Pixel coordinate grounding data
____

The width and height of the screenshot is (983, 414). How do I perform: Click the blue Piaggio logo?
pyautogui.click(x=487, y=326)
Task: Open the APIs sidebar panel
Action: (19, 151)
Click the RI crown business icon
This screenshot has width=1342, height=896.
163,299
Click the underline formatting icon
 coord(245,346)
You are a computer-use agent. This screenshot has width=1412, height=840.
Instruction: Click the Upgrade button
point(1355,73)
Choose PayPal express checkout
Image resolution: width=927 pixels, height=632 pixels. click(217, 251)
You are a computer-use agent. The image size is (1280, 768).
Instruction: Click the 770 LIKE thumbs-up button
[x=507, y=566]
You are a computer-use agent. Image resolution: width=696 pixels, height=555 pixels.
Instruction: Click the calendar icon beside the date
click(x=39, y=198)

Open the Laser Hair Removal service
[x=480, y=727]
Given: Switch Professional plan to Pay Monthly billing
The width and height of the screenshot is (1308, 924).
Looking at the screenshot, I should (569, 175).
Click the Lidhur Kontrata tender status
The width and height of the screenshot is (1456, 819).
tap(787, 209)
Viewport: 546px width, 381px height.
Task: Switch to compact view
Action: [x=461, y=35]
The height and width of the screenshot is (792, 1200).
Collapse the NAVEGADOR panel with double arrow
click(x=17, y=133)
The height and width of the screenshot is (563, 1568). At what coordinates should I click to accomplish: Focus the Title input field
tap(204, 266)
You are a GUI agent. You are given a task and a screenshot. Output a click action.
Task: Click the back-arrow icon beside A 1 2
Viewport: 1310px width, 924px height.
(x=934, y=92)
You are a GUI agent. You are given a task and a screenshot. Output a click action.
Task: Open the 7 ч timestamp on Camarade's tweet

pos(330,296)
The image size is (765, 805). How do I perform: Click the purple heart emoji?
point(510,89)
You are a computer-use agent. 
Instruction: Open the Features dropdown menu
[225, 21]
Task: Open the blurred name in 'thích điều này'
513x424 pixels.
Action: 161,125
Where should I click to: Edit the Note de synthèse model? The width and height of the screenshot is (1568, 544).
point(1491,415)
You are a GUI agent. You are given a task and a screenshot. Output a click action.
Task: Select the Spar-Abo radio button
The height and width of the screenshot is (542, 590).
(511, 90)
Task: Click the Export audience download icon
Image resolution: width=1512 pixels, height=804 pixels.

____

## Task
In your response, reproduce the records exactly, every one.

## Written solution
The width and height of the screenshot is (983, 414). How do I perform: Click the blue Piaggio logo?
pyautogui.click(x=487, y=326)
Task: Open the APIs sidebar panel
Action: (19, 151)
Click the RI crown business icon
This screenshot has width=1342, height=896.
163,299
Click the underline formatting icon
 coord(245,346)
You are a computer-use agent. This screenshot has width=1412, height=840.
Instruction: Click the Upgrade button
point(1355,73)
Choose PayPal express checkout
Image resolution: width=927 pixels, height=632 pixels. click(217, 251)
You are a computer-use agent. The image size is (1280, 768).
Instruction: Click the 770 LIKE thumbs-up button
[x=507, y=566]
You are a computer-use agent. Image resolution: width=696 pixels, height=555 pixels.
Instruction: Click the calendar icon beside the date
click(x=39, y=198)

Open the Laser Hair Removal service
[x=480, y=727]
Given: Switch Professional plan to Pay Monthly billing
The width and height of the screenshot is (1308, 924).
Looking at the screenshot, I should (569, 175).
Click the Lidhur Kontrata tender status
The width and height of the screenshot is (1456, 819).
tap(787, 209)
Viewport: 546px width, 381px height.
Task: Switch to compact view
Action: [x=461, y=35]
The height and width of the screenshot is (792, 1200).
Collapse the NAVEGADOR panel with double arrow
click(x=17, y=133)
The height and width of the screenshot is (563, 1568). At what coordinates should I click to accomplish: Focus the Title input field
tap(204, 266)
You are a GUI agent. You are given a task and a screenshot. Output a click action.
Task: Click the back-arrow icon beside A 1 2
Viewport: 1310px width, 924px height.
(x=934, y=92)
You are a GUI agent. You are given a task and a screenshot. Output a click action.
Task: Open the 7 ч timestamp on Camarade's tweet

pos(330,296)
The image size is (765, 805). How do I perform: Click the purple heart emoji?
point(510,89)
You are a computer-use agent. 
Instruction: Open the Features dropdown menu
[225, 21]
Task: Open the blurred name in 'thích điều này'
513x424 pixels.
Action: 161,125
Where should I click to: Edit the Note de synthèse model? The width and height of the screenshot is (1568, 544).
point(1491,415)
You are a GUI agent. You are given a task and a screenshot. Output a click action.
Task: Select the Spar-Abo radio button
The height and width of the screenshot is (542, 590).
(511, 90)
Task: Click the Export audience download icon
Image resolution: width=1512 pixels, height=804 pixels.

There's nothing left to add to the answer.